It sounds like your experience was bad in the place or places you went. I don't know why but you had the choice to go elsewhere. Audiogon took customers out of stores, removed the service aspect, removed secondary income streams, change the pricing structure and IMHO also created a very adversarial situation for many dealers and clients. I still see it today with people wanting the full as if I was buying it new when they buy on Audiogon used.
Elliot ,


Im sure based on your comments you weren't that type of dealer, but believe me it was not uncommon to experience what i said . Audiogon only worked because most were put off by bad dealer arrogance, if not for , most would prefer to deal with their dealer instead of selling on audiogon ..
 

PeterA

Well-Known Member
Dec 7, 2011
6,670
1,765
340
North Shore of Boston
#18
Audiogon serves a need that went unmet. Some benefit, others do not. It certainly disrupted the status quo. Audio is not the only industry affected by on line sales to a non local customer base.
 
Last edited:
Feb 1, 2011
239
82
110
Lower Provo River
#19
Well Yeah but that is just a huge overstatement. When Audiogon came we also had the perfect storm of the invention of "custom dealers" which I was told a million times would not effect your business. This of course was Bullshit and just a way for many manufacturers and distributors to money grab. By taking clients out of the dealer showrooms they never had the opportunity to experience better sound whether in 2 channel or in home theater. I have a lot of experience here as I had a big store at this time that did both. It was custom stealing my sales to bids on paper that took away new clients and to over distributed products that hurt the bottom line. Most manufacturers made these mistakes and opened way to many store fronts and your company was not innocent of this either. My view. Stay safe there Bill.
No one was innocent and the dealers were USED period!
PARA was founded in 1979 to help members become better businesses. To that point, many high end store owners were music/hifi loving hobbyists who depended on their accountants to read their company P&L's and Balance Sheet. Over the next decade, dealers became much more business savvy. Many learned how to read and analyze numbers at a very high level. It was a business decision to move away into more efficient arenas other than two channel, notably theater and custom installation. Perhaps they asked the wrong corporate identity questions but there was no denying the numbers that new categories delivered. Those dealers often left behind their foundational clients while adding many others that had never entered their original stores.

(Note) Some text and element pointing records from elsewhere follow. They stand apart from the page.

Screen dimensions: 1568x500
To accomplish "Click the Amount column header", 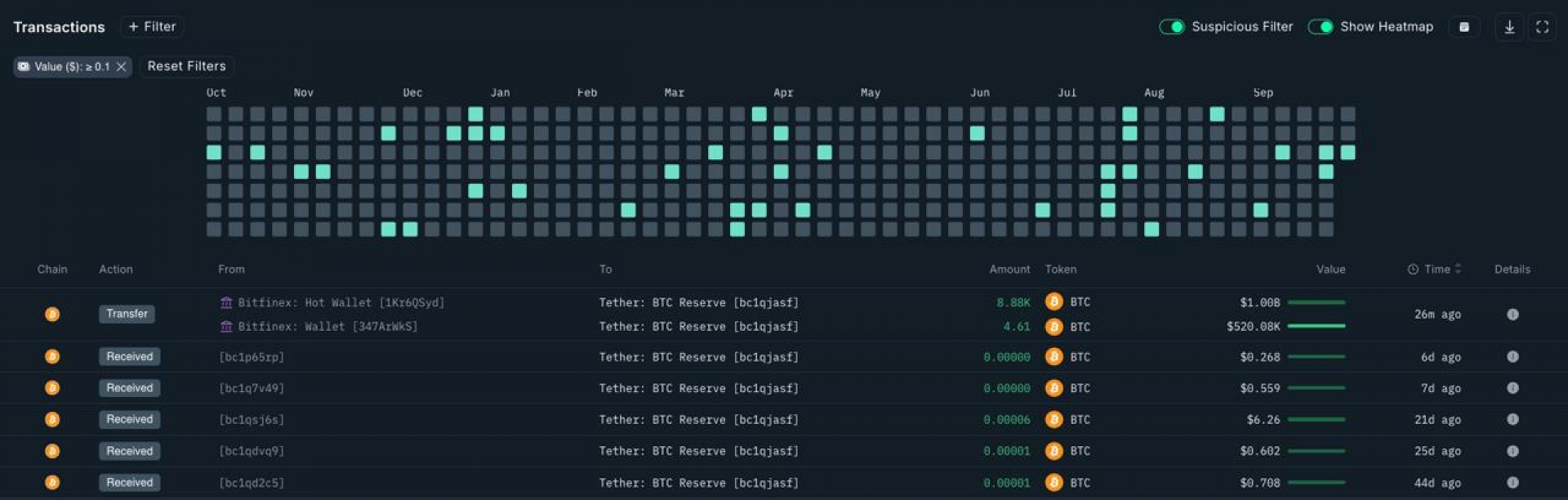I will coord(1009,270).
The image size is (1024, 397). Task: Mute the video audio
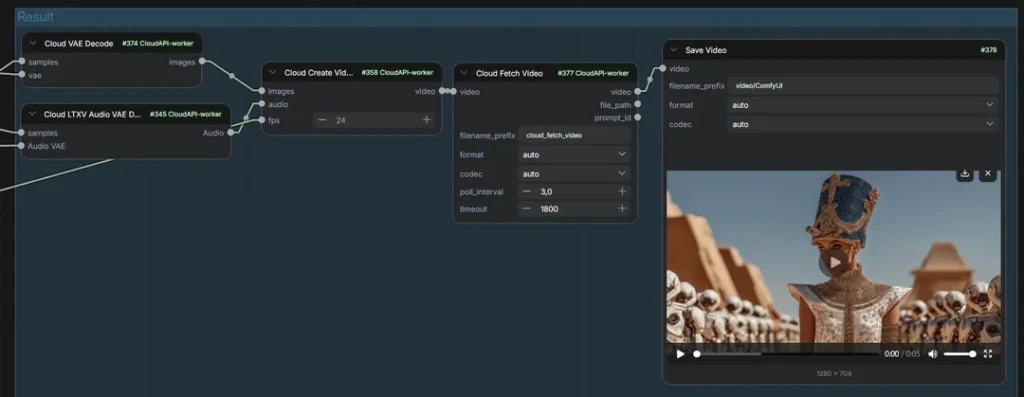tap(933, 354)
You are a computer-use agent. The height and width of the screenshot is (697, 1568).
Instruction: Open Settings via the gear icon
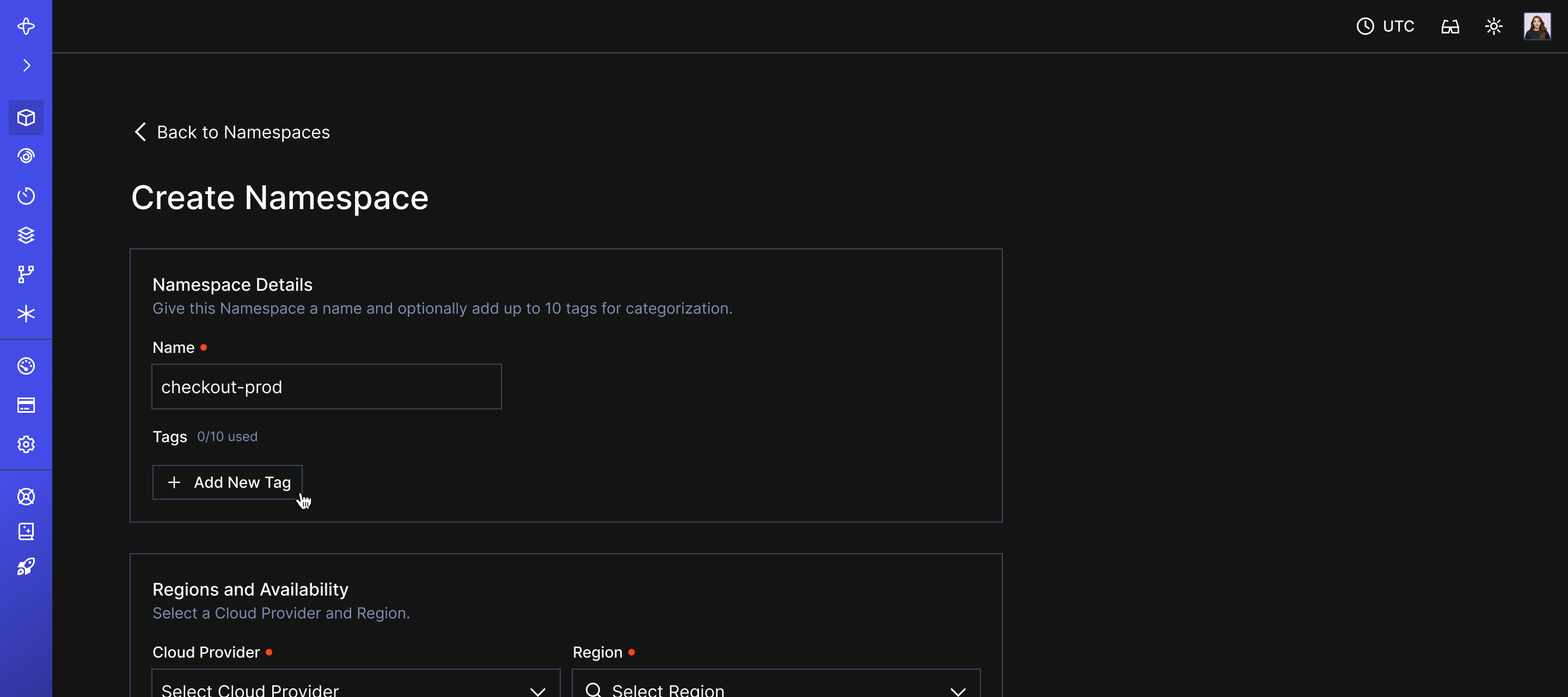tap(26, 444)
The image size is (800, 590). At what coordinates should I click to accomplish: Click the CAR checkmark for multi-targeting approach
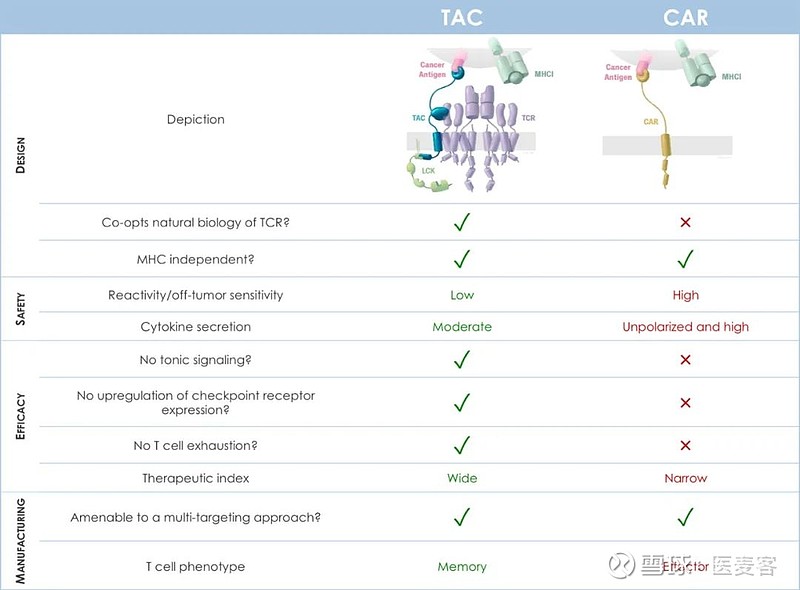pyautogui.click(x=685, y=518)
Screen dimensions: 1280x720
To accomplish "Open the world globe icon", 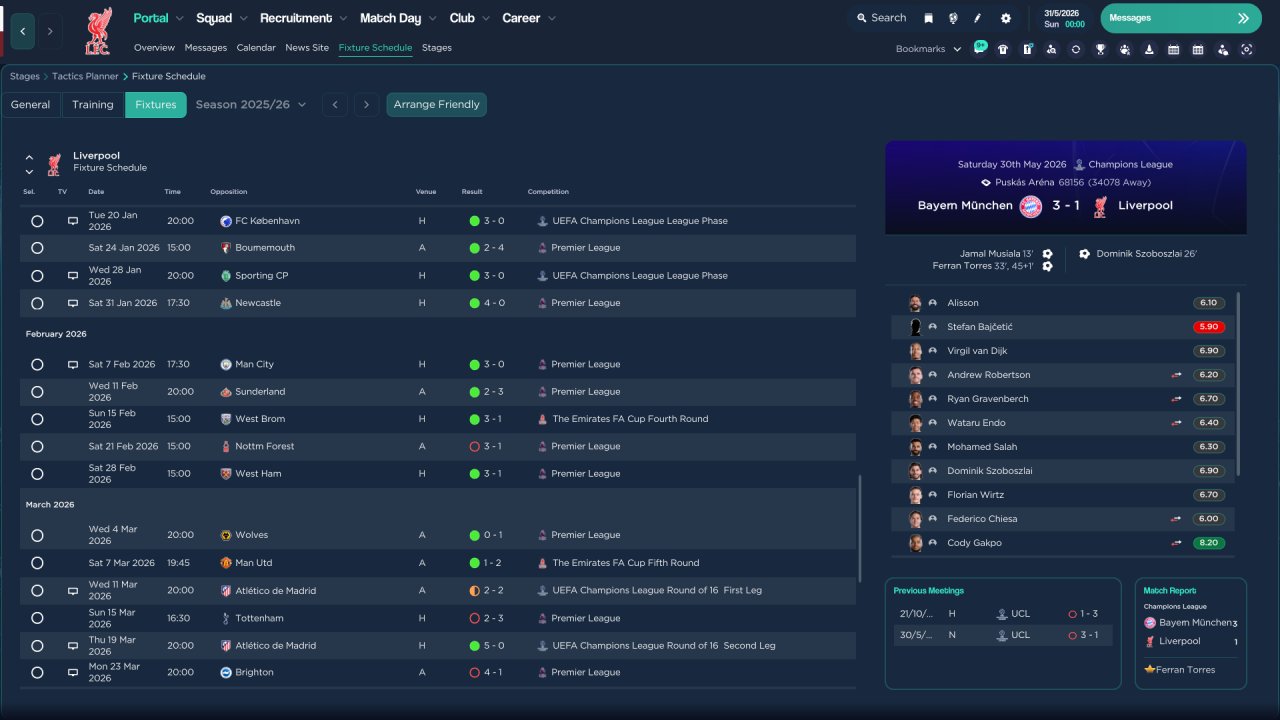I will (953, 18).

Custom Dealers well predate Audiogon. I can think of a longstanding dominant US specialty dealer that had a dedicated custom department in 1986, though to their credit they never abandoned two channel and remain a stellar dealer to this day. Cedia was founded in 1989 leading the way to the education and legitimization of what heretofore had been derisively called "trunk slammers."

For dealers embracing theater/custom, efficiency was absolutely necessary. After all, it wouldn't be long before they would be contractors competing with other contractors. Specialty Dealers often referred to their former two channel clients as "Time Wasters" and "Bottom Feeders." Hell Dolby Digital replaced Dolby No Logic in 1991. No Internet and no Audiogon in those days yet many dealers had already moved into other channels.

Audiogon was founded Sept 1, 1998.

You and I saw all this from very different places. We'll just have to agree to disagree.

But more than anything, please stay safe in these crazy times my old friend.
 
Aug 28, 2018
66
18
85
Seattle, WA
#20
Audiogon delivers more options, on more gear than anyone I am aware of.

You can find several versions on what your looking for in one place.

I refuse to deal with our local dealer after bad experiences in all 3 of their stores.